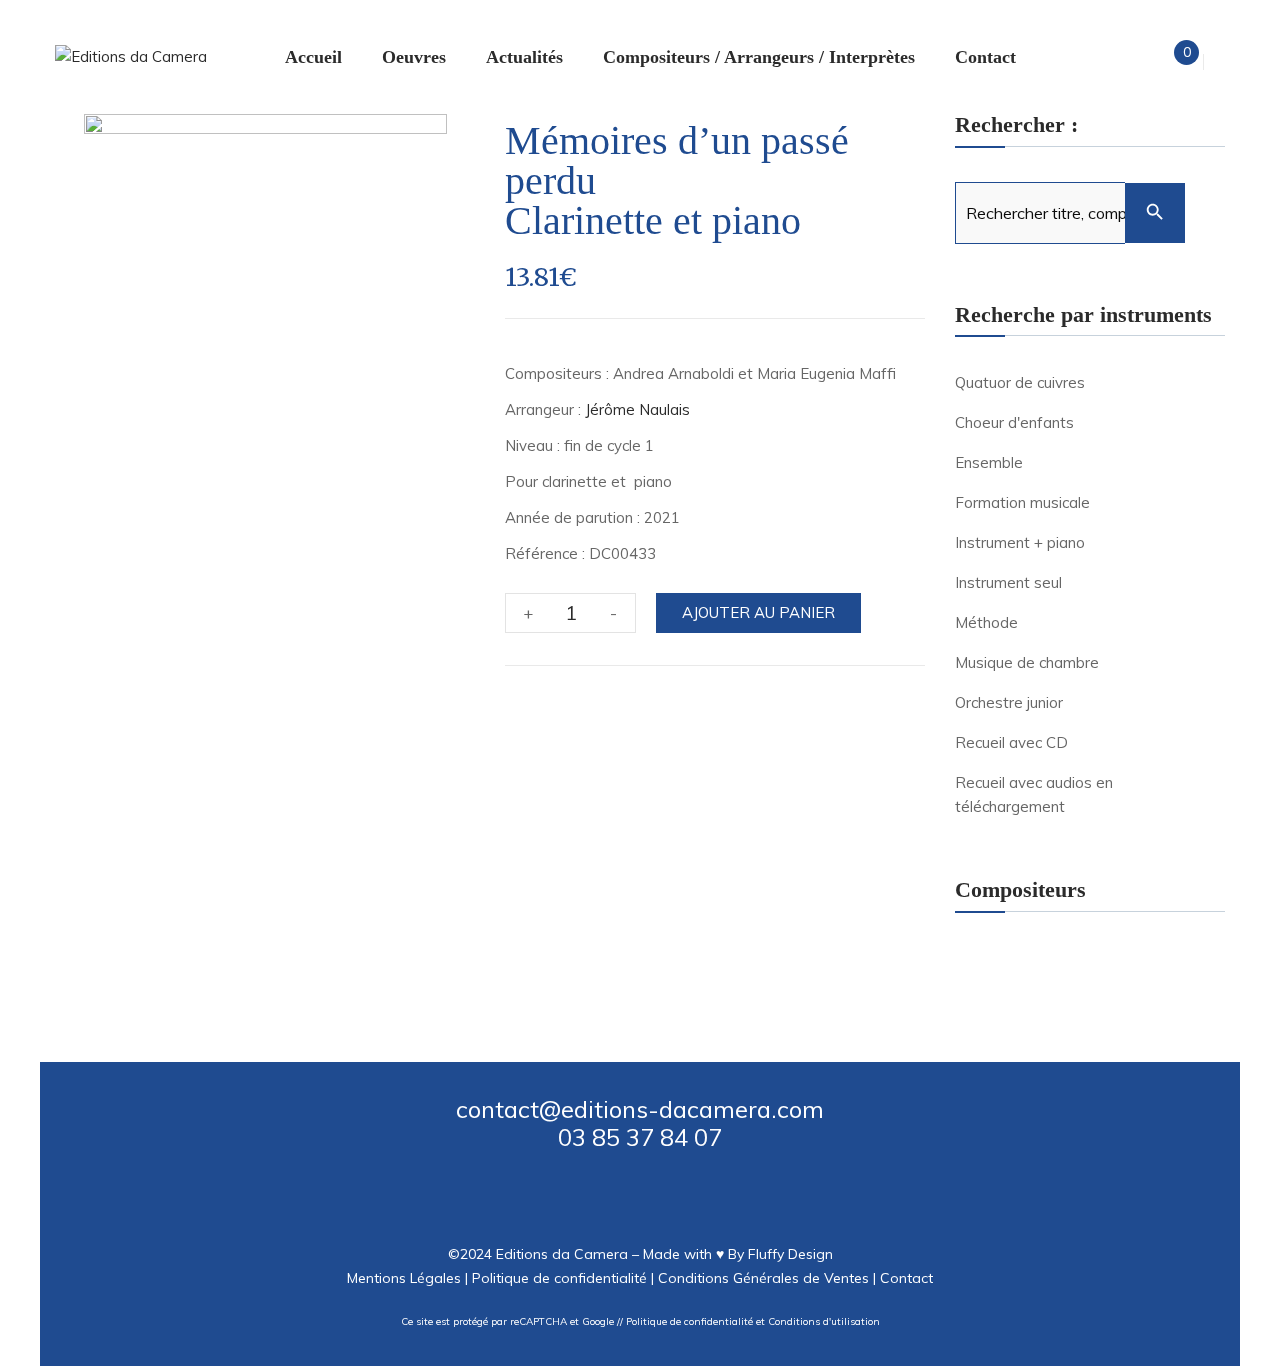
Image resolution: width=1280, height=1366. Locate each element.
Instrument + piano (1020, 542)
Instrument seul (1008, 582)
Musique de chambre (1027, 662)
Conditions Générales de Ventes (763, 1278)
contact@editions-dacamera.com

******

**Directions for this task**
Using the records above, write out exactly the lines from the one containing "Conditions Générales de Ventes (763, 1278)" through the last, and add nothing.

**Exercise output**
Conditions Générales de Ventes (763, 1278)
contact@editions-dacamera.com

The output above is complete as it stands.